Any suggestions to get nextflow running with nohup? Any other alternative that keeps nextflow running after session termination in a cluster would be appreciated too.

Thanks in advance!

pditommaso commented 4 years ago

Use the -bg option. See nextflow run -h for details.

Heroico commented 4 years ago

Thanks, -bg worked for me.

Unfortunately I don't see that option in the help:

nextflow run -h

Execute a pipeline project
Usage: run [options] Project name or repository url
  Options:
    -E
       Exports all current system environment
       Default: false
    -ansi-log
       Enable/disable ANSI console logging
    -bucket-dir
       Remote bucket where intermediate result files are stored
    -cache
       Enable/disable processes caching
    -dump-channels
       Dump channels for debugging purpose
    -dump-hashes
       Dump task hash keys for debugging purpose
       Default: false
    -e.
       Add the specified variable to execution environment
       Syntax: -e.key=value
       Default: {}
    -entry
       Entry workflow name to be executed
    -h, -help
       Print the command usage
       Default: false
    -hub
       Service hub where the project is hosted
    -latest
       Pull latest changes before run
       Default: false
    -lib
       Library extension path
    -name
       Assign a mnemonic name to the a pipeline run
    -offline
       Do not check for remote project updates
       Default: false
    -params-file
       Load script parameters from a JSON/YAML file
    -process.
       Set process options
       Syntax: -process.key=value
       Default: {}
    -profile
       Choose a configuration profile
    -qs, -queue-size
       Max number of processes that can be executed in parallel by each executor
    -resume
       Execute the script using the cached results, useful to continue
       executions that was stopped by an error
    -r, -revision
       Revision of the project to run (either a git branch, tag or commit SHA
       number)
    -test
       Test a script function with the name specified
    -user
       Private repository user name
    -with-conda
       Use the specified Conda environment package or file (must end with
       .yml|.yaml suffix)
    -with-dag
       Create pipeline DAG file
    -with-docker
       Enable process execution in a Docker container
    -N, -with-notification
       Send a notification email on workflow completion to the specified
       recipients
    -with-podman
       Enable process execution in a Podman container
    -with-report
       Create processes execution html report
    -with-singularity
       Enable process execution in a Singularity container
    -with-timeline
       Create processes execution timeline file
    -with-tower
       Monitor workflow execution with Seqera Tower service
    -with-trace
       Create processes execution tracing file
    -with-weblog
       Send workflow status messages via HTTP to target URL
    -without-docker
       Disable process execution with Docker
       Default: false
    -without-podman
       Disable process execution in a Podman container
    -w, -work-dir
       Directory where intermediate result files are stored
pditommaso commented 4 years ago

Oh, so we have found an issue then :D

jambler24 commented 3 years ago

Can confirm the -bg option is now found in the help :)
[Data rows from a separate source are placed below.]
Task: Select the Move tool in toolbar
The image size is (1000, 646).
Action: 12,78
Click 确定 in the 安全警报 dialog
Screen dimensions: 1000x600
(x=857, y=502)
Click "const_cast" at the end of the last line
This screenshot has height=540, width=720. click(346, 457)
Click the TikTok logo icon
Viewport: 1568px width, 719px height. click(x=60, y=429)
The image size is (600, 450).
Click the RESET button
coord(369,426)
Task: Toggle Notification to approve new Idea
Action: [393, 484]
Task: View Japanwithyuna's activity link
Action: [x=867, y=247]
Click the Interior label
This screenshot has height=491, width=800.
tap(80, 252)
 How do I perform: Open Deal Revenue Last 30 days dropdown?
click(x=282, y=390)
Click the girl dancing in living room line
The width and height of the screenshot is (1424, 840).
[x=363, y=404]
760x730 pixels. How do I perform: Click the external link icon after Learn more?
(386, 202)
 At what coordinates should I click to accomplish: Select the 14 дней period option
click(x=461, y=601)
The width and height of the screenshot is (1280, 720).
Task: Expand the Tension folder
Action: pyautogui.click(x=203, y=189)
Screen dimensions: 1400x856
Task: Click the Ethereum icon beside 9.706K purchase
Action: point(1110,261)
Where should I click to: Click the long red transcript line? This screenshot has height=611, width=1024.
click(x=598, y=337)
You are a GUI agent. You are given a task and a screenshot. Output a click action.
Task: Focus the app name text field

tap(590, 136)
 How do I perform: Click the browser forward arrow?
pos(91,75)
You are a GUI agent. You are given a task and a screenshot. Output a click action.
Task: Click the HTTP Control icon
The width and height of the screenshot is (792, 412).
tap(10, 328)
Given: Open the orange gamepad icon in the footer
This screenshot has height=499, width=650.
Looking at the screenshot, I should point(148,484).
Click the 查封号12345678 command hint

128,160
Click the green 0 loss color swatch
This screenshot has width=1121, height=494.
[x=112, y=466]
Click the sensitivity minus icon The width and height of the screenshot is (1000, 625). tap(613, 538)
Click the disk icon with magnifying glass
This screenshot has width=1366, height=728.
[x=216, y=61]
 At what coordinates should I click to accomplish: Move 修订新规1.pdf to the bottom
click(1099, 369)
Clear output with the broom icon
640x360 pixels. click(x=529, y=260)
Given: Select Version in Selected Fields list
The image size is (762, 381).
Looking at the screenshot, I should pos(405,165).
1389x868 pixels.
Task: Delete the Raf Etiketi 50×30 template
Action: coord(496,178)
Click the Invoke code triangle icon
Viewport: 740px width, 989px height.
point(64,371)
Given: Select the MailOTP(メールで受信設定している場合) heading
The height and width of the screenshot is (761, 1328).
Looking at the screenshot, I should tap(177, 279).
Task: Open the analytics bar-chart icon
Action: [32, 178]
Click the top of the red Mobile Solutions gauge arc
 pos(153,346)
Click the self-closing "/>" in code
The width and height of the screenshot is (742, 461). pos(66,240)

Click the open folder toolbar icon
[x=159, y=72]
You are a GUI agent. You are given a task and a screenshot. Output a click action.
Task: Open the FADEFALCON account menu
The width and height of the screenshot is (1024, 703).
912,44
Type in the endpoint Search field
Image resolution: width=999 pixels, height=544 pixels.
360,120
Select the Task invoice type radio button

raf64flo commented 2 years ago

Is there any way to get the process re-attached again once -bg has been used to launch it? In a similar way than in a screen session?

Or any info on the process advancement?

pditommaso commented 2 years ago

Like any other Linux process => https://stackoverflow.com

cpommier commented 2 years ago

Hi, thanks @pditommaso . The problem we have is that once I launch nextflow with -bg the process doesn't end. I need to send a kill -15 to end it even if everything look to be completed (eg all files are generated as expected) . It migth be because I don't execute the last step using a when directive. Any hint ? Scrint haven't been very successfull , but I might need to play with it a little bit more.

pditommaso commented 2 years ago

Dont use -bg then and put in background with &

cpommier commented 2 years ago

OK, will give it a try